* [YOUR ASSIGNMENT] Lines before the one holding "This screenshot has width=1854, height=1198." are not wanted. Please copy that line and everything after it to the end of the records, exactly, skipping pictures.

* [SUPPLIED MATERIAL]
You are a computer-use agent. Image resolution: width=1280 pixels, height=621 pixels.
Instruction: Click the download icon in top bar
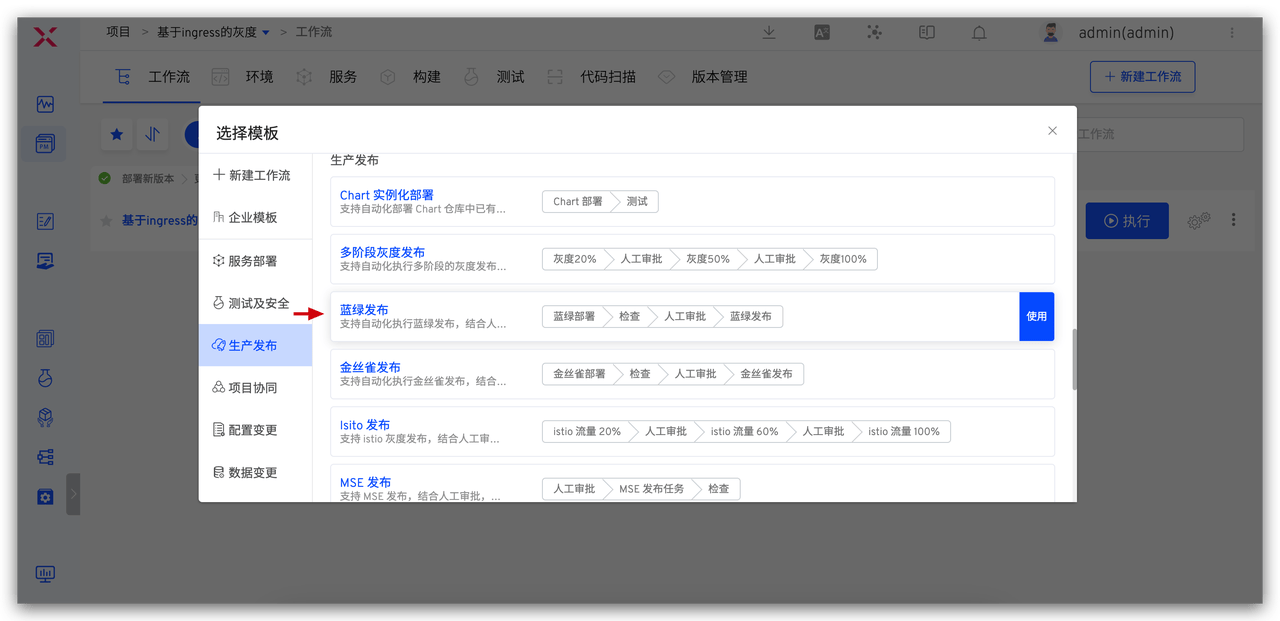click(x=769, y=32)
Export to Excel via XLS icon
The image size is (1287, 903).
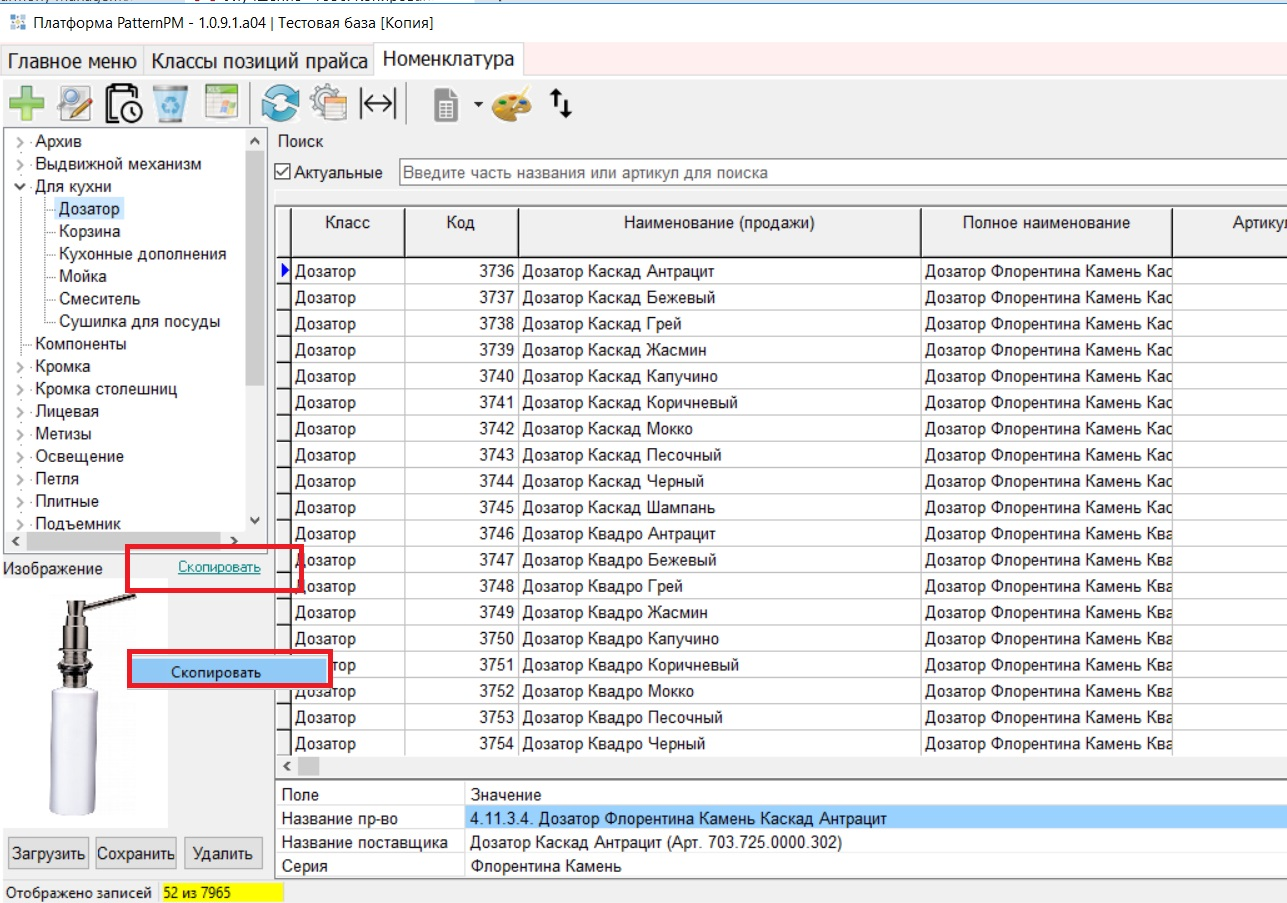(219, 103)
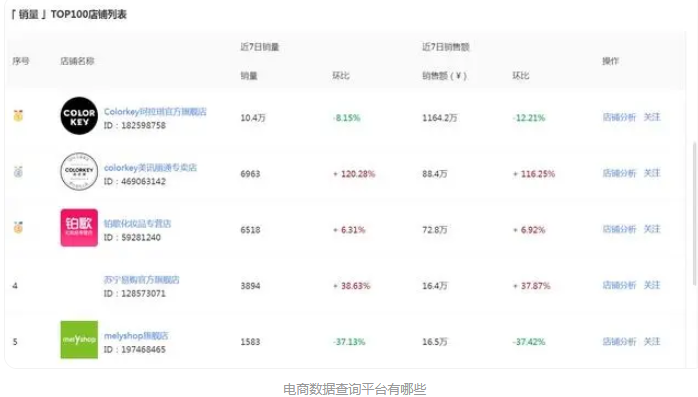698x397 pixels.
Task: Open 店铺分析 for the first-ranked store
Action: coord(619,117)
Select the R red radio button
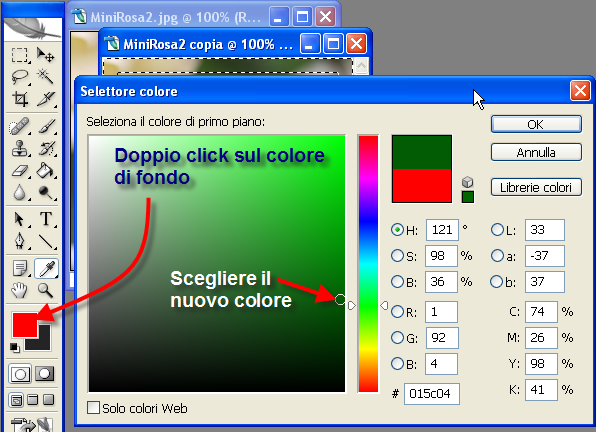 pyautogui.click(x=397, y=312)
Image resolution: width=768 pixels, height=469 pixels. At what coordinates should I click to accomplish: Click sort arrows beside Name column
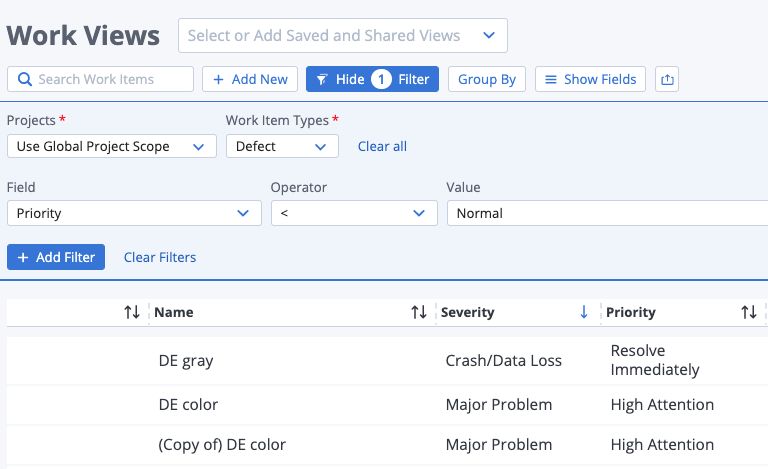pos(419,312)
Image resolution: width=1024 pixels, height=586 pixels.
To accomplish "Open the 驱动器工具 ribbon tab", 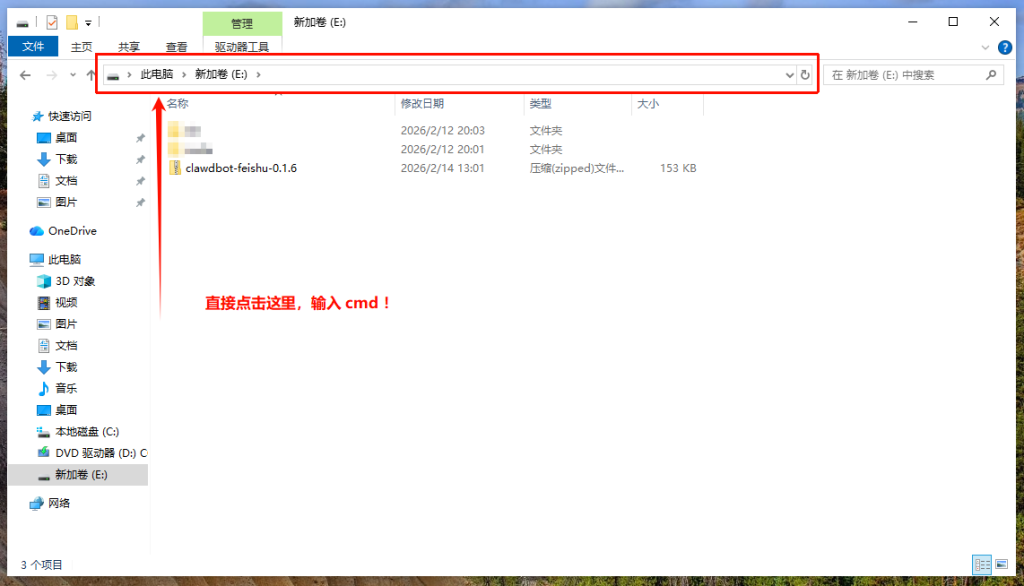I will point(242,47).
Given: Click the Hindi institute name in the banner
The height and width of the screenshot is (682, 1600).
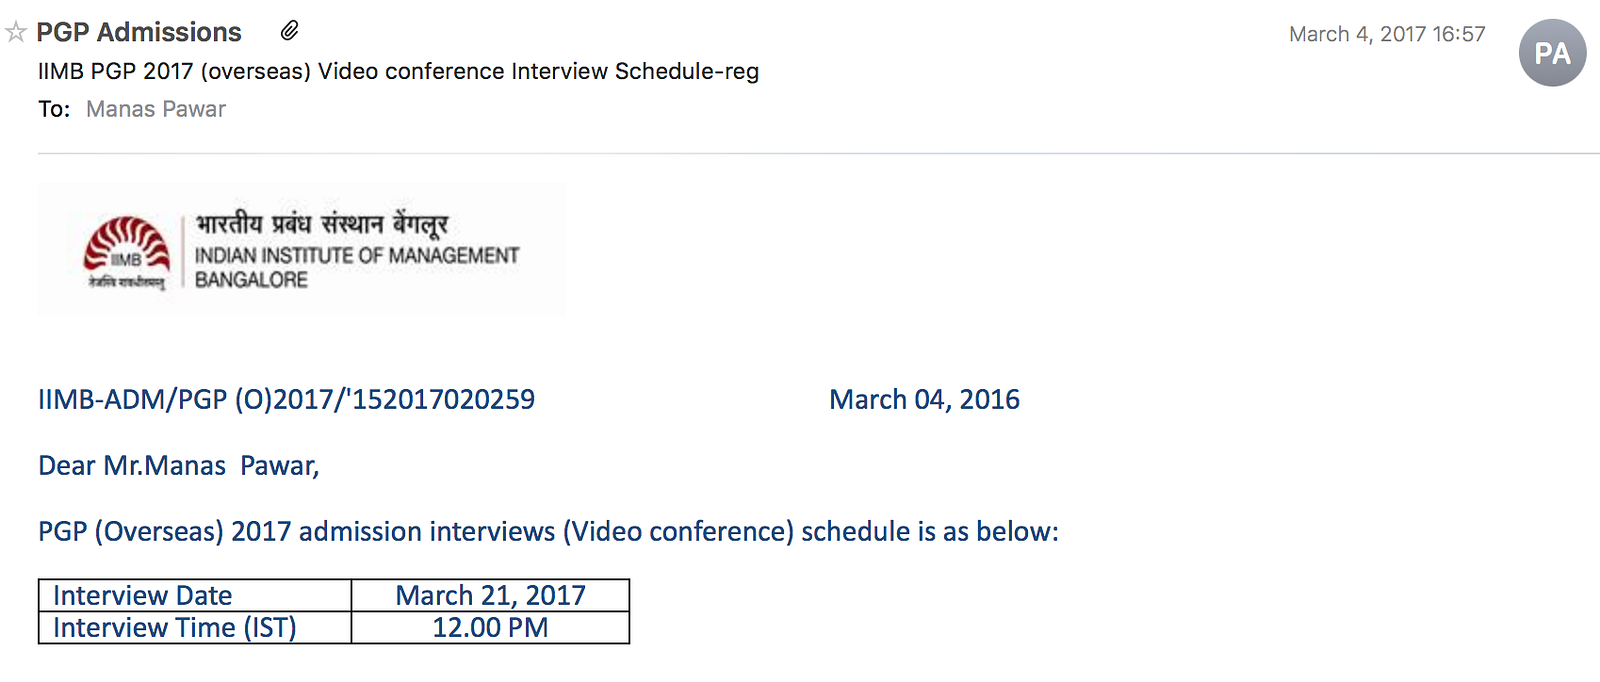Looking at the screenshot, I should point(321,224).

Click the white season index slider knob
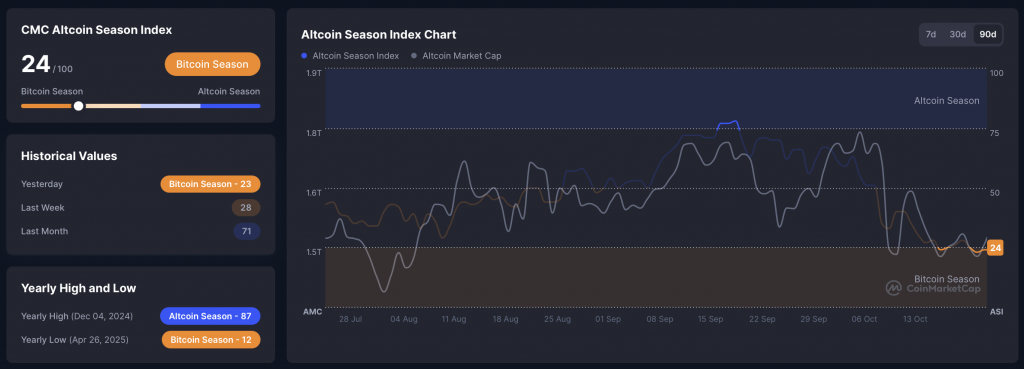tap(78, 106)
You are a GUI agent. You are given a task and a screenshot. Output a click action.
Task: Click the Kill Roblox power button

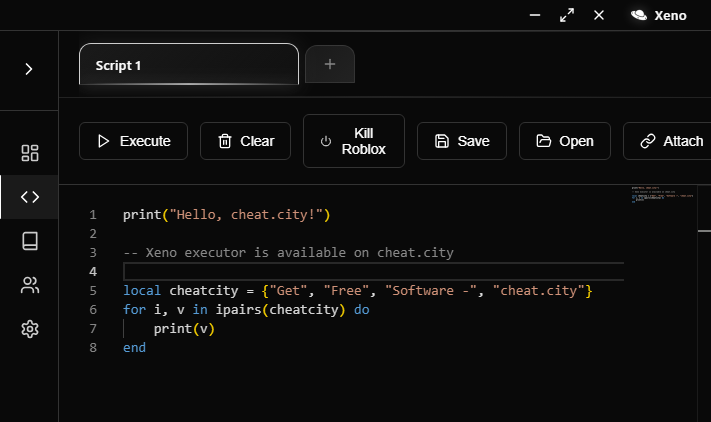pos(353,141)
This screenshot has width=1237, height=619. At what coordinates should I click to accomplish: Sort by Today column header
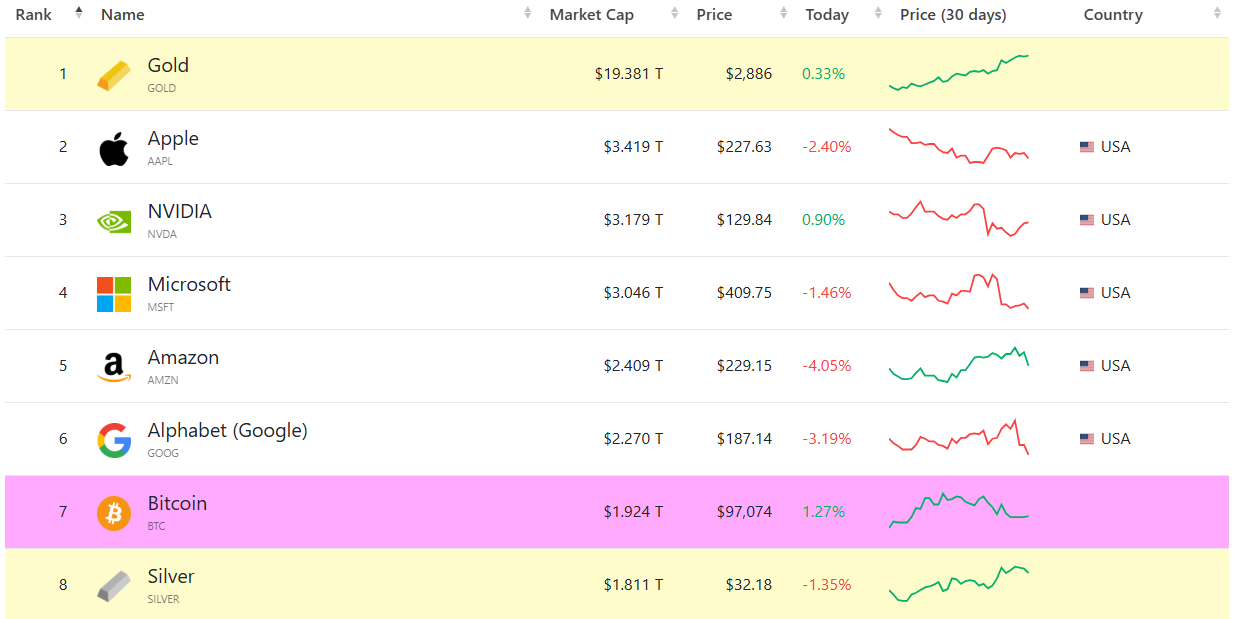(827, 15)
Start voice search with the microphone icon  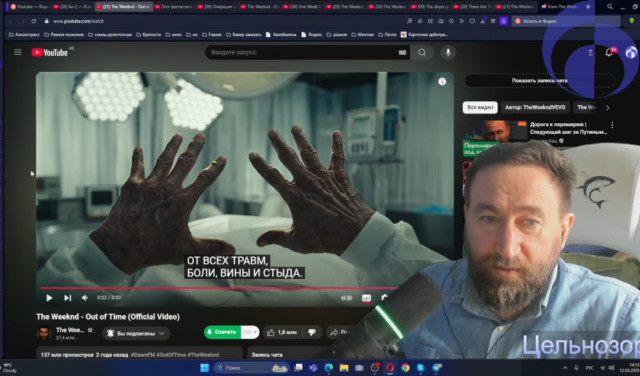point(448,52)
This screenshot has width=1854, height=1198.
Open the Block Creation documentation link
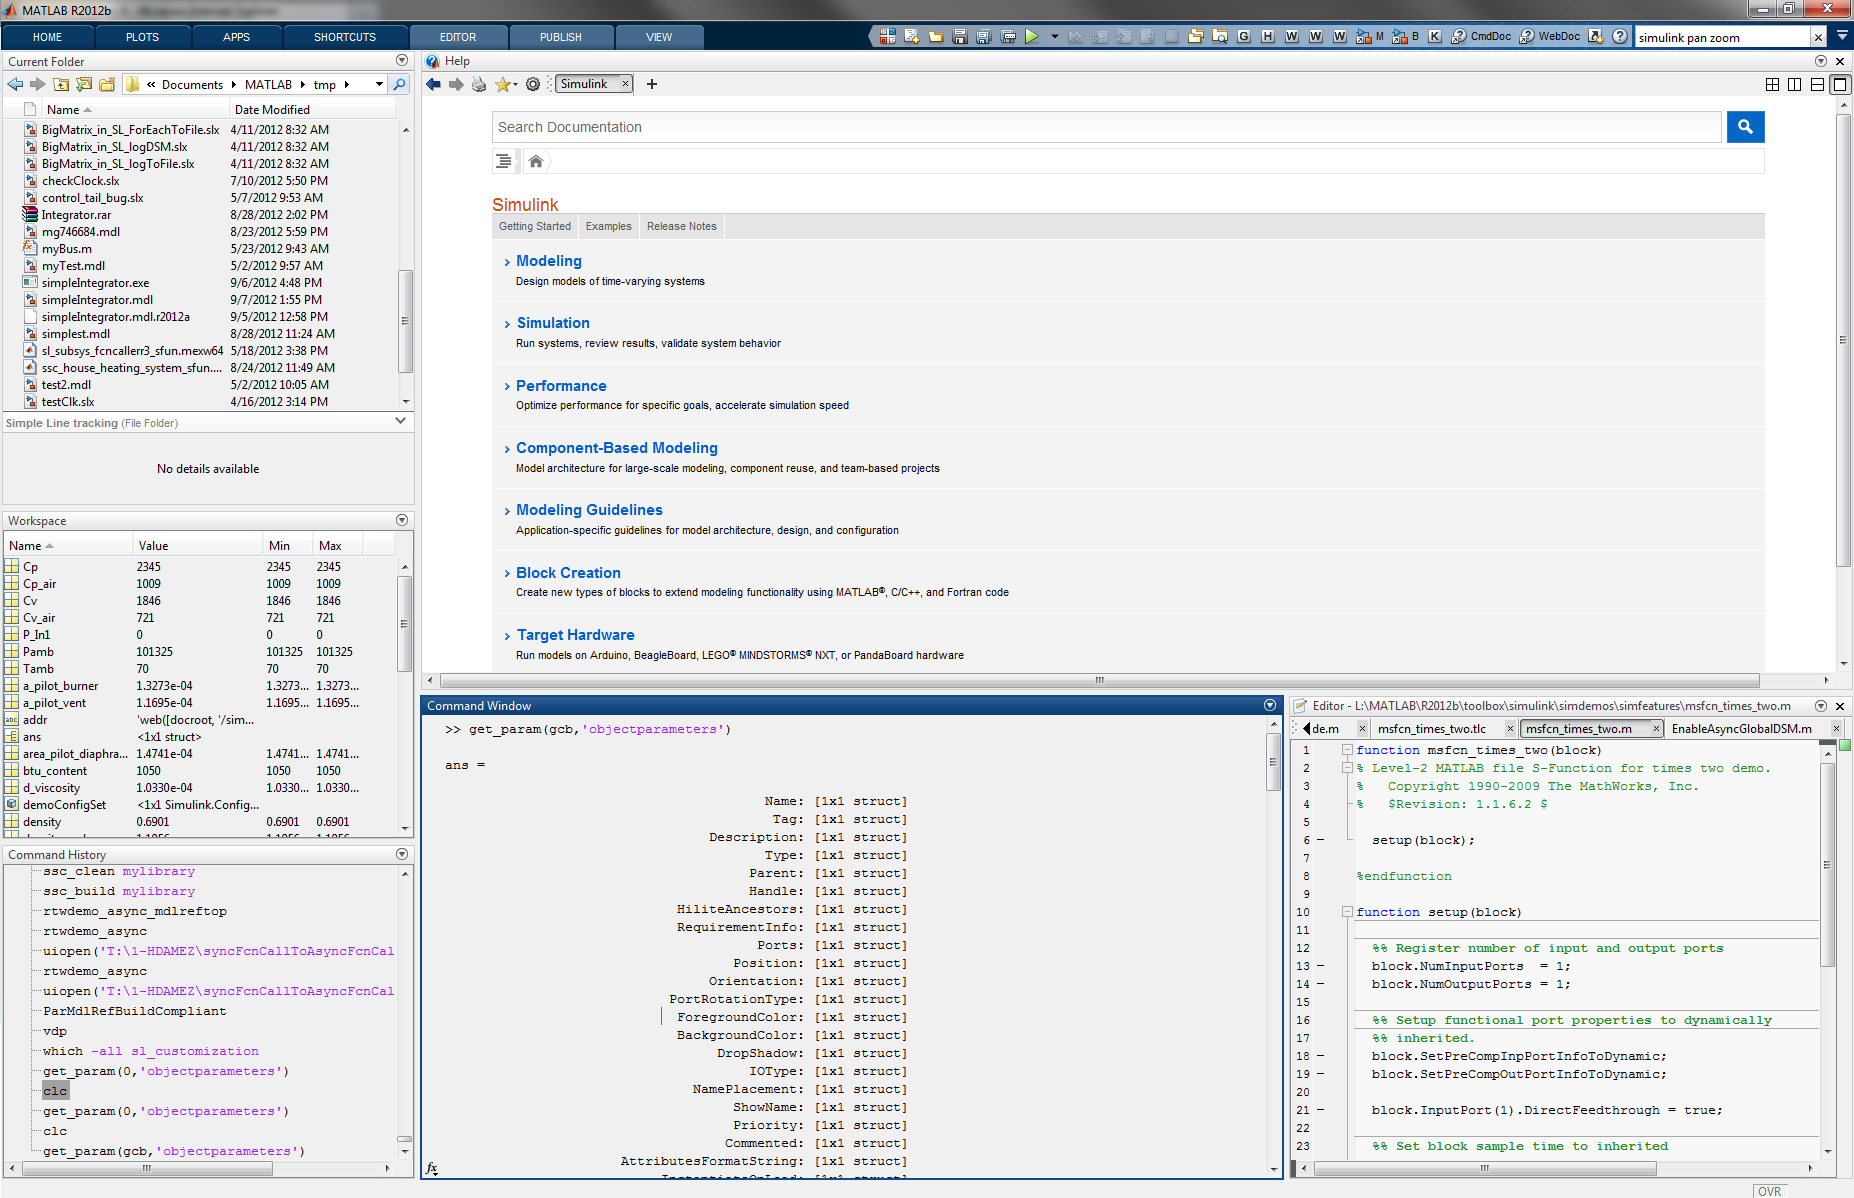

* [EXERCISE RESPONSE]
This screenshot has width=1854, height=1198.
Open the Block Creation documentation link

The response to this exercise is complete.